A Advocacia do Senado informou ao Supremo Tribunal Federal que "não há qualquer comprovação" sobre custo de R$ 6 bilhões aos cofres públicos com o fim da saidinha de presos. A manifestação contra a liberação de presos em datas específicas, enviada à Corte nesta terça, 30, contesta dados do Conselho Nacional de Justiça sobre "custo adicional" com a obrigatoriedade de que detentos passem por um exame criminológico para progressão da pena – prevista na mesma lei que deu fim à saidinha.
A lei agora analisada pelo Supremo foi pivô de embate entre o Executivo e o Legislativo. O presidente Luiz Inácio Lula da Silva vetou as mudanças que haviam sido propostas pelos parlamentares – de modo a liberar a saidinha -, mas os vetos foram derrubados pelo Congresso.
Em seu parecer ao STF, a Advocacia do Senado rebate a informação do CNJ de que a lei "promove criação ou alteração de despesa". O braço jurídico do Senado afirma que a lei não produzirá "impacto financeiro-orçamentário direto".
Segundo o Senado, hoje o juiz de execuções penais pode ordenar a realização de exame criminológico e assim é "razoável supor que as varas de execução penal já dispõem de uma estrutura mínima para realizá-lo".
O argumento contraria diretamente estudo do CNJ que estimou impacto de R$ 6 bilhões com base no "custo de manutenção das prisões", levando em consideração um cenário em que as equipes já existentes nos presídios sejam responsáveis pelos exames de caráter criminológico.
O CNJ alertou para um efeito bola de neve, com a possibilidade de os exames pendentes irem se acumulando. Segundo o Conselho, essa situação barra a progressão de regime de 283 mil presos em um ano. Um detento permaneceria 197 dias a mais na prisão.
Além do impacto financeiro direto da medida, o CNJ projetou o aumento da população prisional nos próximos quatro anos considerando a "manutenção prolongada" de prisões, aguardando a realização de exames criminológicos.
De acordo com o estudo, a nova demanda criada pelos parlamentares implicaria em um custo anual de até R$ 170 milhões apenas para a composição das equipes técnicas aptas à realização dos exames – grupos multidisciplinares, de três profissionais.
A Advocacia do Senado sustenta que um julgamento do STF não pode vedar a função de legislar. O veto à liberação de detentos está sendo contestado na Corte sob argumento de violação à decisão do STF que declarou o "estado de coisas inconstitucional no sistema carcerário".
Para o Senado, a decisão do STF deixa claro que a saidinha "não foi e não poderia ser pedra de salvação da situação prisional".
"Justamente pela complexidade dos fatores que levam à superlotação e à violação sistemática dos direitos dos presos é que a resolução da problemática não está atrelada à atuação individual de um dos Poderes da República, mas da conjunção de atuações inclusive em diferentes esferas federativas", registrou o braço jurídico do Senado.
As informações foram enviadas ao ministro Edson Fachin, relator de ações no STF que contestam a lei que derrubou a saidinha. As ações são de autoria da Ordem dos Advogados do Brasil e da Associação Nacional de Defensores Públicos. Ainda não há data para o julgamento que será realizado pelo Plenário.
Na manifestação, o Senado rebate uma das principais alegações da OAB e da entidade dos defensores, de que o fim da saidinha configura retrocesso em direitos fundamentais, vedado pela Constituição.

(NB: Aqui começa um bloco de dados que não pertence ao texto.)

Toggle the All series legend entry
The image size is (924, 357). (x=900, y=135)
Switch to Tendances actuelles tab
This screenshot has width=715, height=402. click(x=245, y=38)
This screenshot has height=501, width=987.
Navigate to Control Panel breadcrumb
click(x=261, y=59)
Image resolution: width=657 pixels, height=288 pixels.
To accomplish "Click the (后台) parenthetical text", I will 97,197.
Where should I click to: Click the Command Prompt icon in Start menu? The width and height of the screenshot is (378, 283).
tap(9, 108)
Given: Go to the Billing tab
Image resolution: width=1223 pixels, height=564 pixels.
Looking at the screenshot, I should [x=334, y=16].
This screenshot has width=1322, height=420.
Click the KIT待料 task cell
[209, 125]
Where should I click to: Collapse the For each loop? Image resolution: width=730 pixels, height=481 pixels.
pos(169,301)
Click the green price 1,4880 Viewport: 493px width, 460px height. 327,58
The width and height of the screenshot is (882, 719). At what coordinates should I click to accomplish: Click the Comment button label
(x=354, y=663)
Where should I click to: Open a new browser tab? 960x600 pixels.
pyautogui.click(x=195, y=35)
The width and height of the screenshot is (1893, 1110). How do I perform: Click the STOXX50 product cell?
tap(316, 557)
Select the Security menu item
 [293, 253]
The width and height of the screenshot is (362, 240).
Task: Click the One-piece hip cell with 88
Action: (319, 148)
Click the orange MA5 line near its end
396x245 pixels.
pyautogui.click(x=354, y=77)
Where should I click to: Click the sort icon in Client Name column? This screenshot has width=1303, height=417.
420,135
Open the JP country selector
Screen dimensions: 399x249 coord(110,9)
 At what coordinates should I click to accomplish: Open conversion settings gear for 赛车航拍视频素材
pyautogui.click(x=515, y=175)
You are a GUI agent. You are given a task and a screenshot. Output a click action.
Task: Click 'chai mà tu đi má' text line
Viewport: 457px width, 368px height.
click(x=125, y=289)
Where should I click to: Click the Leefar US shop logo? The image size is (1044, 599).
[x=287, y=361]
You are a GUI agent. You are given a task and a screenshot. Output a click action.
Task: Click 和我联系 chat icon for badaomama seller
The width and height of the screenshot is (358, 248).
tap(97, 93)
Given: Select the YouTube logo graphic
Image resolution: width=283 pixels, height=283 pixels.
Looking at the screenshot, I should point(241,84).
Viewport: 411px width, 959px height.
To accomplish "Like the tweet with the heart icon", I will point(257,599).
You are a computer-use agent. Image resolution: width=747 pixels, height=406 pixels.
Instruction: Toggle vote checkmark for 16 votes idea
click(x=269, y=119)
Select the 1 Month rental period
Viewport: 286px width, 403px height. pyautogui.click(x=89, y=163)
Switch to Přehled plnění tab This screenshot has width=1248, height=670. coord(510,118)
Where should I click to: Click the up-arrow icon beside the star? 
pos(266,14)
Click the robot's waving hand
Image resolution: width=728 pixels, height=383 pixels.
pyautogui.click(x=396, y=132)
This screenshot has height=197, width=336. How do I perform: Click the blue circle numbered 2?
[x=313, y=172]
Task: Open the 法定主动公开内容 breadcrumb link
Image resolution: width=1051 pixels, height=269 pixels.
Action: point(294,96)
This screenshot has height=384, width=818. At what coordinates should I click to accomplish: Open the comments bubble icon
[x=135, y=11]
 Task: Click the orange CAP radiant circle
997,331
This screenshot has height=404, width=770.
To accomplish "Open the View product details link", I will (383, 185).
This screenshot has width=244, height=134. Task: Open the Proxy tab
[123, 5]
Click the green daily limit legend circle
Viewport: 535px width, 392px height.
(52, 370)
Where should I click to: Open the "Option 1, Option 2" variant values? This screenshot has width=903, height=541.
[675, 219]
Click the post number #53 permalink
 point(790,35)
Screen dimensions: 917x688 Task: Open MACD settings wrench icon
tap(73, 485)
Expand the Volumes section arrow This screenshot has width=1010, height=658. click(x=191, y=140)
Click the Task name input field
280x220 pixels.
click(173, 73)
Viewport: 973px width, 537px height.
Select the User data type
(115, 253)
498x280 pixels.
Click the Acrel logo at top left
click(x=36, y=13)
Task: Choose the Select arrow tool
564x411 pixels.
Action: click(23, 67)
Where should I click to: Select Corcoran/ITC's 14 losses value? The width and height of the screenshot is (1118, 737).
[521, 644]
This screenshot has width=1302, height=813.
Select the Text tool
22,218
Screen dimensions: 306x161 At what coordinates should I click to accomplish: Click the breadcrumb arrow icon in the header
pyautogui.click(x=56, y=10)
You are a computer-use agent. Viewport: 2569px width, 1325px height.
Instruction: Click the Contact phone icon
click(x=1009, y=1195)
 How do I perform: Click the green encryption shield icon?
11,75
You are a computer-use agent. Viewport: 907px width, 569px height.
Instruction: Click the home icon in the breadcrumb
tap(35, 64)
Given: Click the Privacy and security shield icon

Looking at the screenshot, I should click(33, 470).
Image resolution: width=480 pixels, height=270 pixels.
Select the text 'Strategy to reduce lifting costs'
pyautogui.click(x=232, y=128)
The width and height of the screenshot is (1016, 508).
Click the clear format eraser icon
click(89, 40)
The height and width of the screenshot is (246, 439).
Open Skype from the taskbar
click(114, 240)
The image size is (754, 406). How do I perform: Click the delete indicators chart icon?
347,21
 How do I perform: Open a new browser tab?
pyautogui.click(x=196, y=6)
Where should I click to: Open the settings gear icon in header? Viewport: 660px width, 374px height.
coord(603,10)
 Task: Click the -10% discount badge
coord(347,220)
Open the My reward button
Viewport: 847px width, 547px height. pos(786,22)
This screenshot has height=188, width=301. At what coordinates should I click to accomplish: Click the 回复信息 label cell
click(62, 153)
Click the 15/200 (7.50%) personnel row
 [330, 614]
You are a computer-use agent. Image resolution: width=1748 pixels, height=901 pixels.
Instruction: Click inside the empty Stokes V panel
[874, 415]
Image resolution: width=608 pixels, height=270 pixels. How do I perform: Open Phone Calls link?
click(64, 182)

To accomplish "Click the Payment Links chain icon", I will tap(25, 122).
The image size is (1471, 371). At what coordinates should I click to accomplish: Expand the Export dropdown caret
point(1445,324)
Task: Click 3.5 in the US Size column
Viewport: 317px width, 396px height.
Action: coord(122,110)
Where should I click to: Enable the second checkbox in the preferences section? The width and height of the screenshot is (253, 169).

A Advocacia do Senado afirma que o princípio constitucional não pode ser interpretado a ponto de significar "indevida petrificação da legislação".
O Senado diz que a lei "não vulnera o núcleo essencial da dignidade humana, do devido processo legal, da individualização das penas ou o dever especial de proteção à família, não implica instituição de uma pena de caráter perpétuo ou cruel ou exclusão do direito à intimidade do preso, e tampouco significa revogação do aspecto de reintegração social da pena ou do direito à convivência familiar dos presos".
<b>Irretroatividade</b>
O parecer do Senado evita versar sobre a possibilidade da retroatividade da lei – sobre ela incidir ou não nos casos de pessoas que já estão presas. O parlamento juntou aos autos frases ditas por senadores durante o debate do texto, entre eles Fabiano Contarato, Efraim Filho e Sérgio Moro. Os parlamentares divergiram sobre o tema.
Em decisão monocrática, o ministro André Mendonça reconheceu que a lei não vale para detentos que já estão presos, ou seja, não tem efeitos retroativos.
"Entendo pela impossibilidade de retroação da Lei nº 14.836, de 2024, no que toca à limitação aos institutos da saída temporária e trabalho externo para alcançar aqueles que cumprem pena por crime hediondo ou com violência ou grave ameaça contra pessoa – no qual se enquadra o crime de roubo -, cometido anteriormente à sua edição, porquanto mais grave", anotou.